Once approved by the electorate, the California Legislature would only be able to change the measure with a seven-eighths majority vote. Companies would be required to subsidize a portion of their gig workers’ health plans, to insure drivers for on-the-job accidents, and protect drivers and riders against discrimination and sexual harassment.
Drivers would be able to work no more than 12 hours in a 24-hour period, would have to go through background checks, and would have to attend safety training. They wouldn’t qualify for paid leave or unemployment benefits.
Crucially, they’d remain independent contractors, something proponents say is essential to maintaining the flexible nature of their work.
“I don’t know of any industry with an employee platform that lets employees work when and where they want,” said Patricia Mulholland, an Uber driver who’s part of the campaign supporting the initiative.
Mulholland, 65, said in a phone interview that she started driving to earn money while caring for her uncle, and can make up to $50 per hour shuttling passengers around the San Francisco Bay Area.

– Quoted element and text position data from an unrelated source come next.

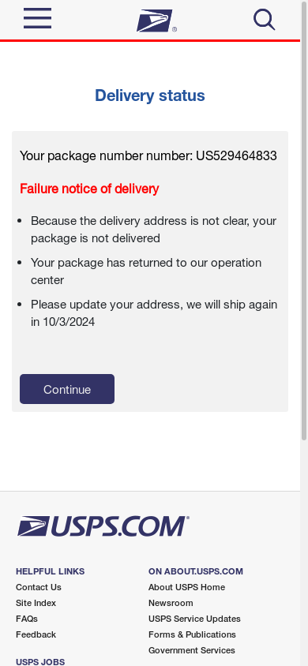Open the hamburger menu icon
The image size is (308, 666).
37,18
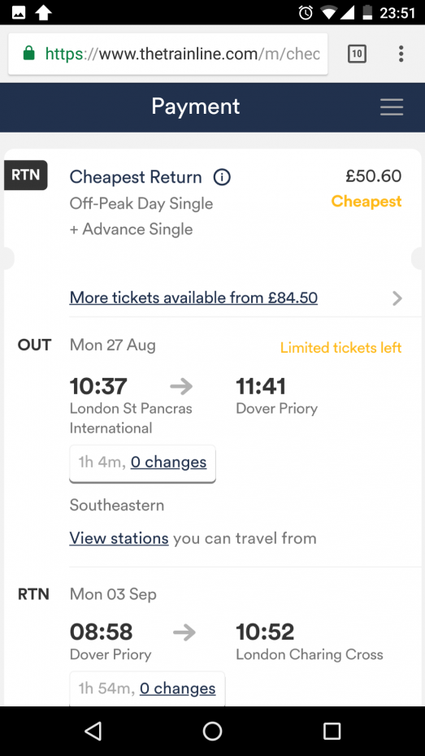This screenshot has width=425, height=756.
Task: Open the browser tab switcher showing 10
Action: pos(357,54)
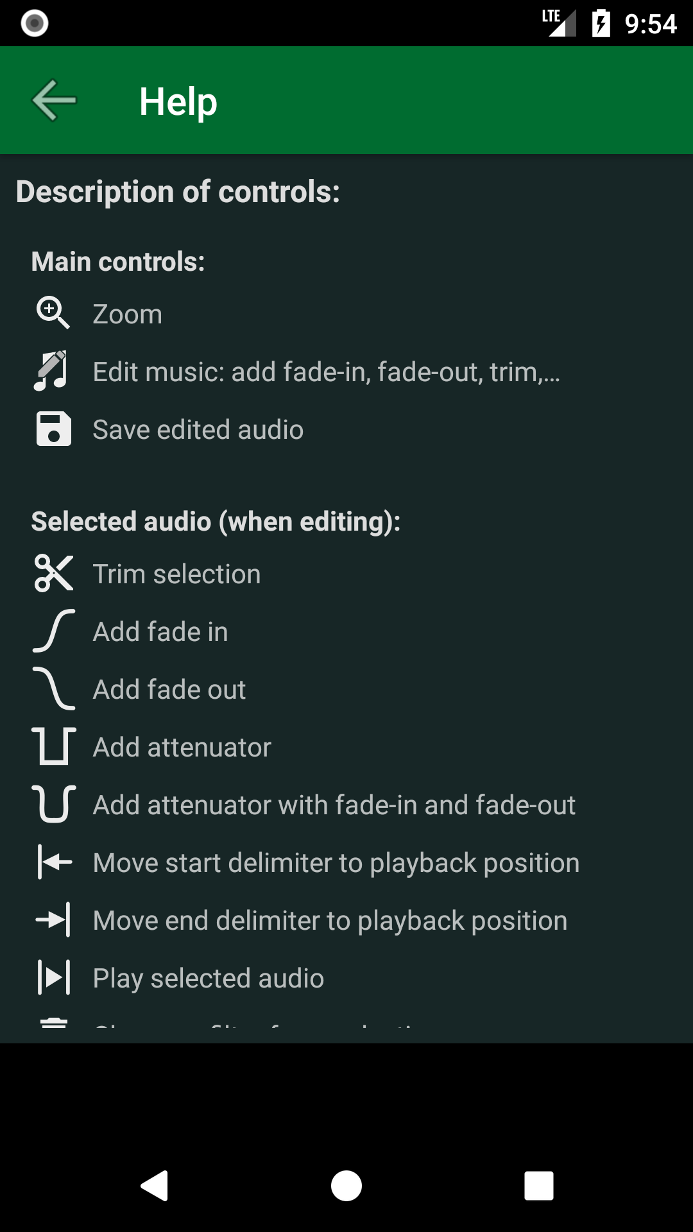The width and height of the screenshot is (693, 1232).
Task: Select the Trim selection scissors icon
Action: [54, 573]
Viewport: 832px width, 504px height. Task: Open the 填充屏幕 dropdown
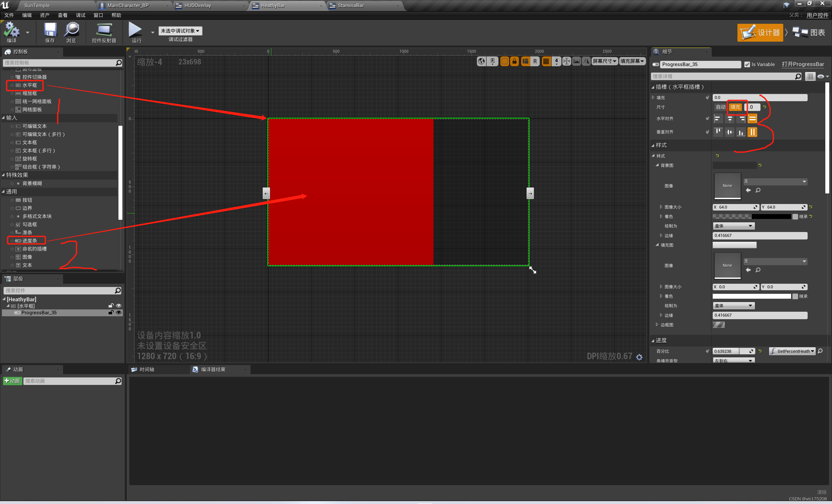point(632,61)
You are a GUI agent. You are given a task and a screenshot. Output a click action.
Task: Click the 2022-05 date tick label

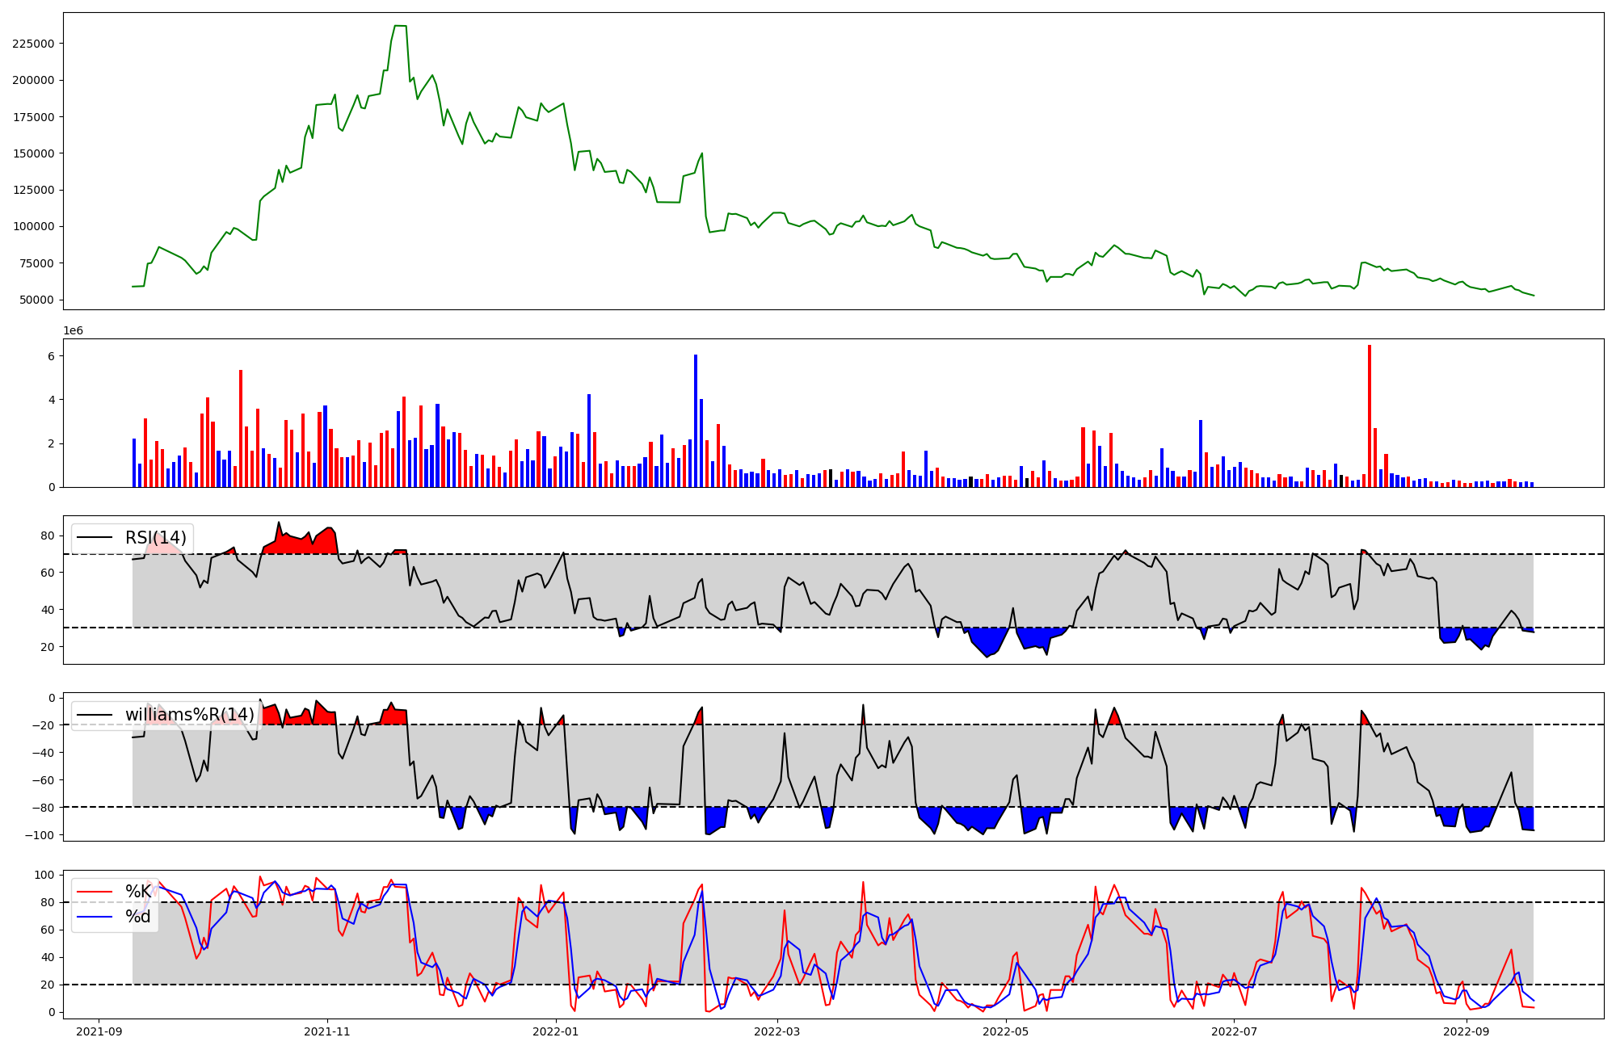(1006, 1031)
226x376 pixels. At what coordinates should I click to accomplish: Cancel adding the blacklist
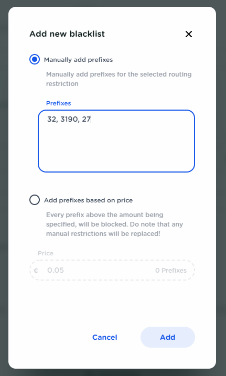click(x=105, y=337)
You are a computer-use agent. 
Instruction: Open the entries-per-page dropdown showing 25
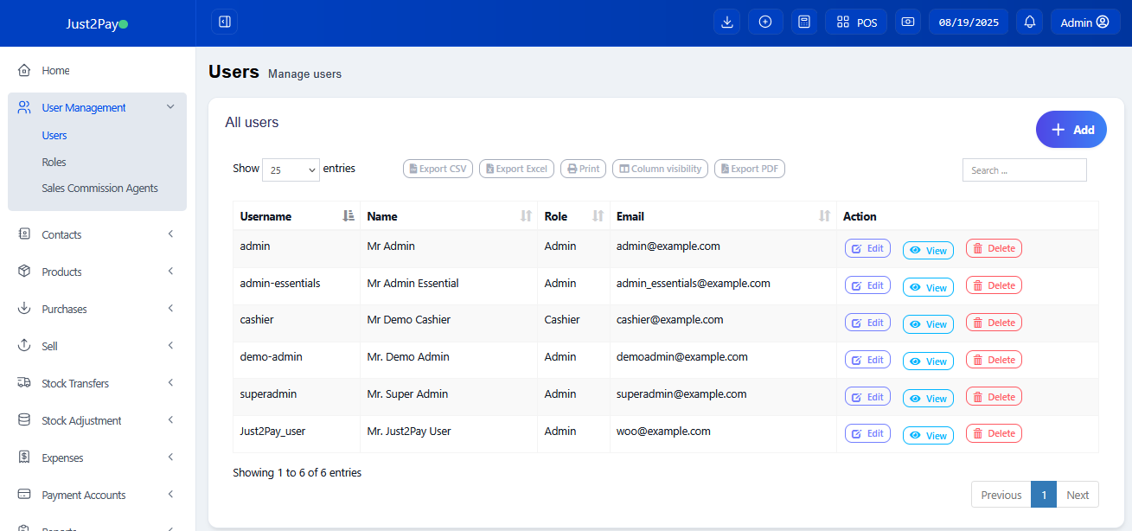click(291, 170)
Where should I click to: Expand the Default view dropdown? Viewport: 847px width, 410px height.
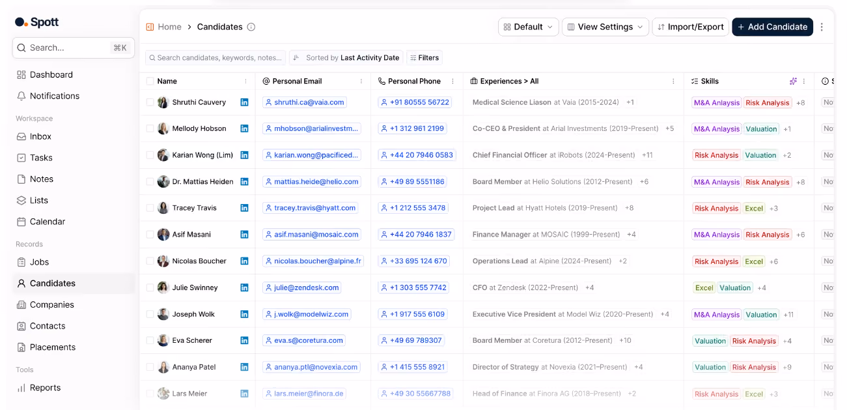pyautogui.click(x=528, y=27)
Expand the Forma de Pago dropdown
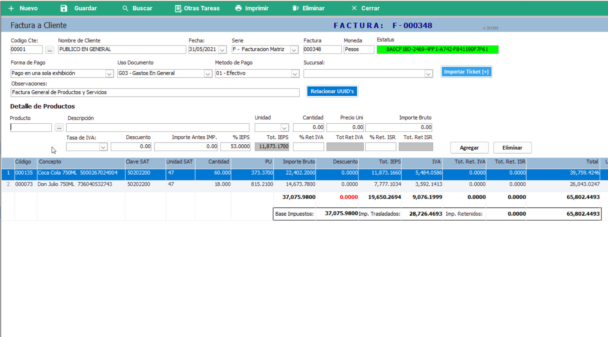The height and width of the screenshot is (337, 608). (109, 74)
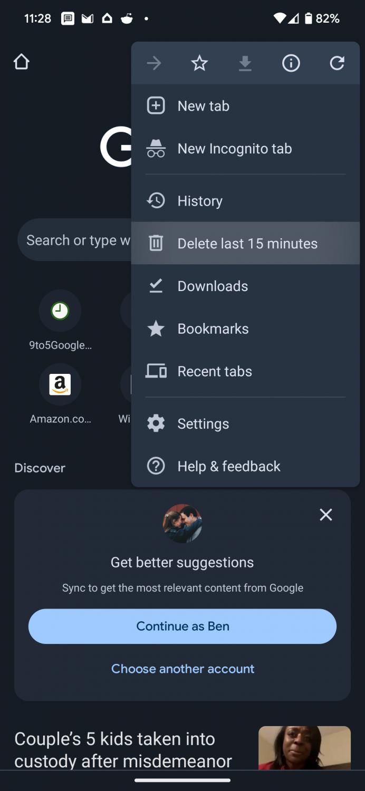The width and height of the screenshot is (365, 791).
Task: Bookmark this page with the star icon
Action: (199, 64)
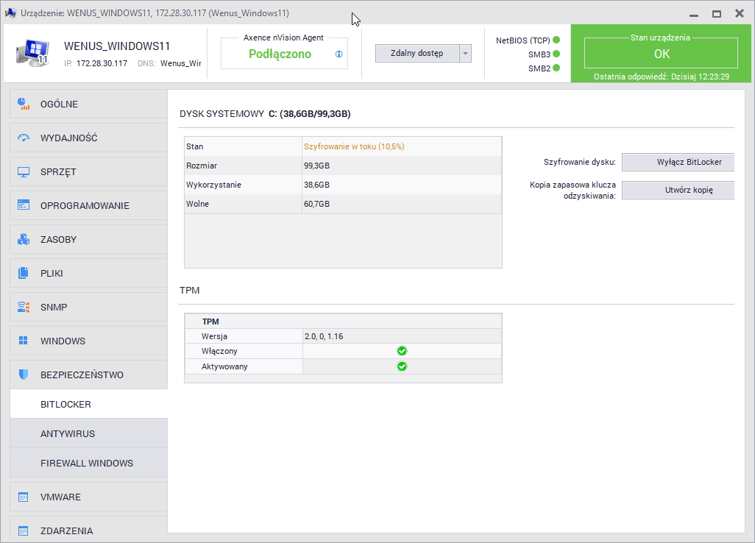Click the NetBIOS (TCP) green status dot
The width and height of the screenshot is (755, 543).
(556, 40)
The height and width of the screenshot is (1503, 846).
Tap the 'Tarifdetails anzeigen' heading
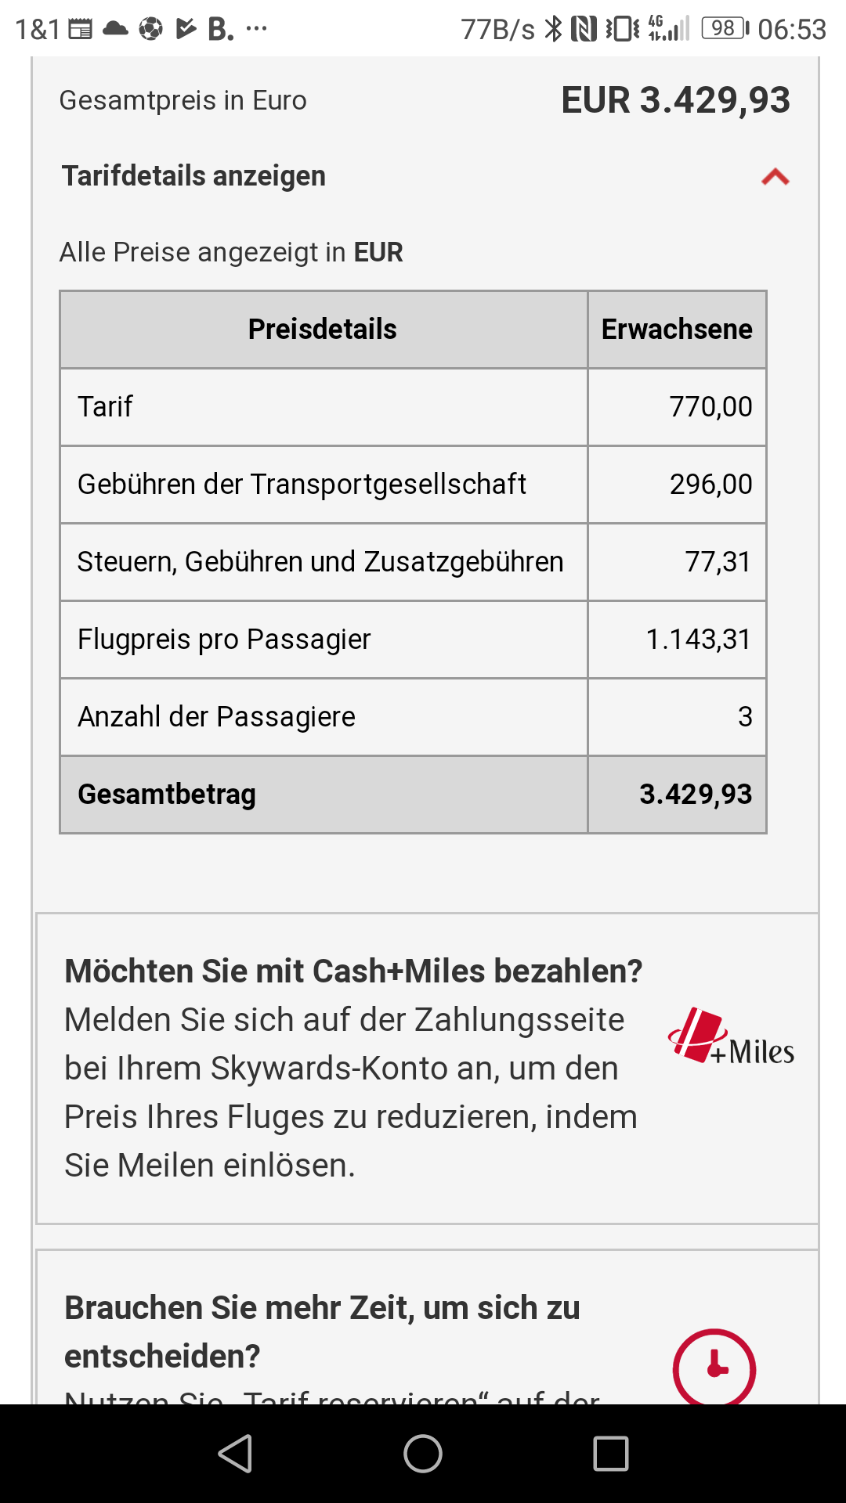[x=193, y=176]
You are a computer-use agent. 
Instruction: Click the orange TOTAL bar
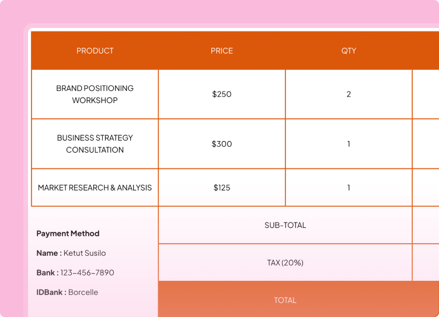click(x=285, y=300)
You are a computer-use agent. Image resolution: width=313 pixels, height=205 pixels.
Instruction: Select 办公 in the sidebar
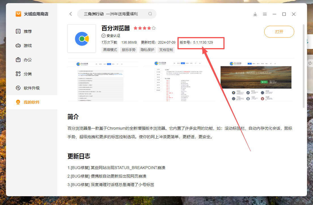pyautogui.click(x=28, y=60)
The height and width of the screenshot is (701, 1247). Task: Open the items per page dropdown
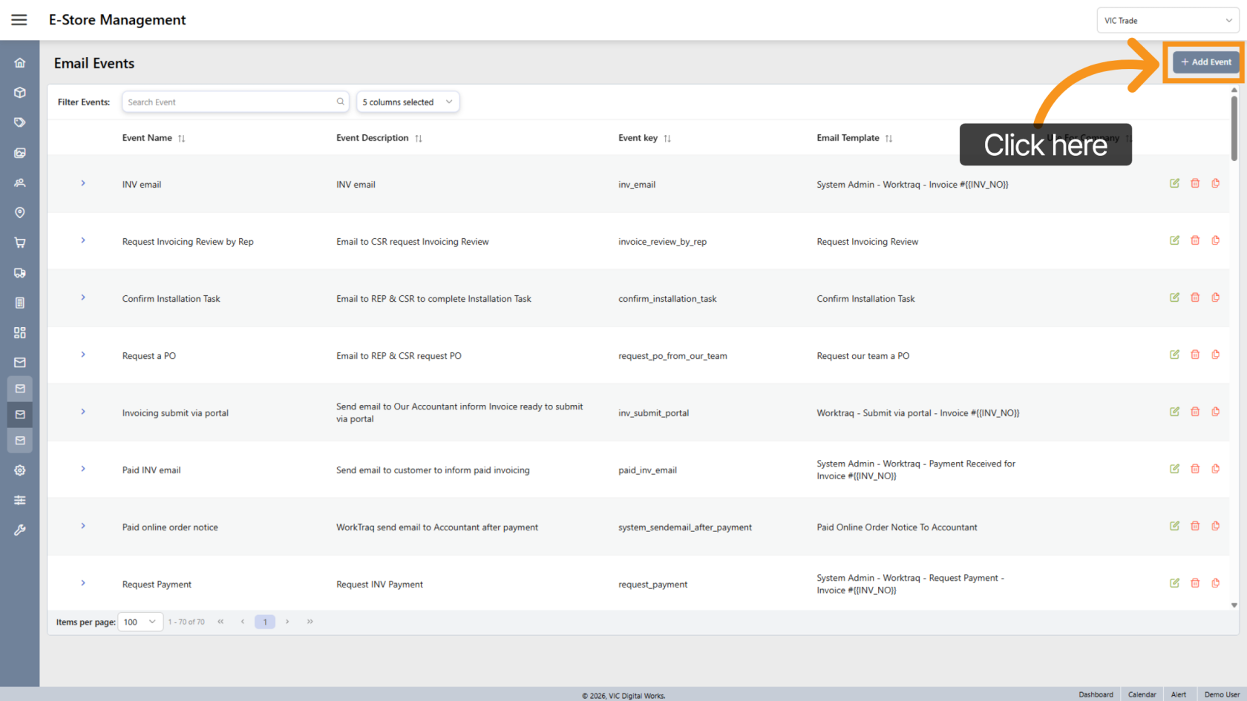pyautogui.click(x=140, y=622)
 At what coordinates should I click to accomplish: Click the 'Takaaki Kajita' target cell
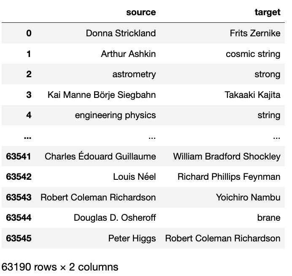(x=252, y=95)
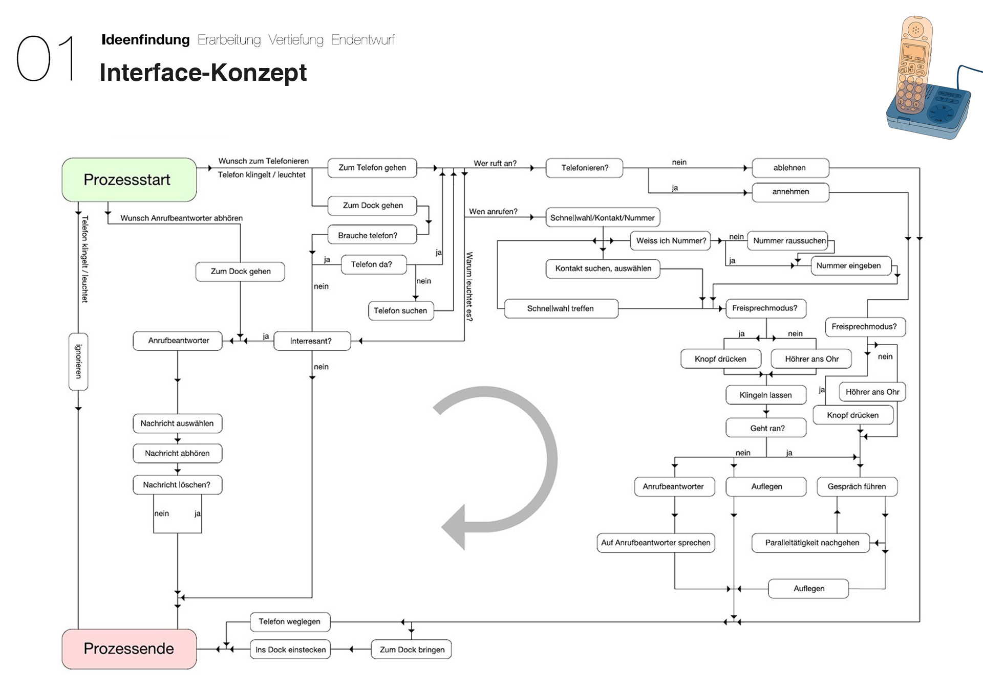This screenshot has height=693, width=983.
Task: Select the Schnellwahl/Kontakt/Nummer node
Action: (x=602, y=217)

The opposition says the classification of drivers as contractors hurts them. They point to a University of California survey of 862 gig drivers that found that half work more than 40 hours per week and, on average, barely make more than $15 per hour. About one in five lacked health insurance. “The lion’s share of drivers would actually get kind of screwed over by this,” Jerome Gage, a Los Angeles-based full-time Lyft driver for five years, said in a phone interview. Gage is a member of the Mobile Workers Alliance, which supports AB 5.
California’s nonpartisan Legislative Analyst’s Office has found that classifying drivers as employees would lead to fewer drivers on the rideshare platforms.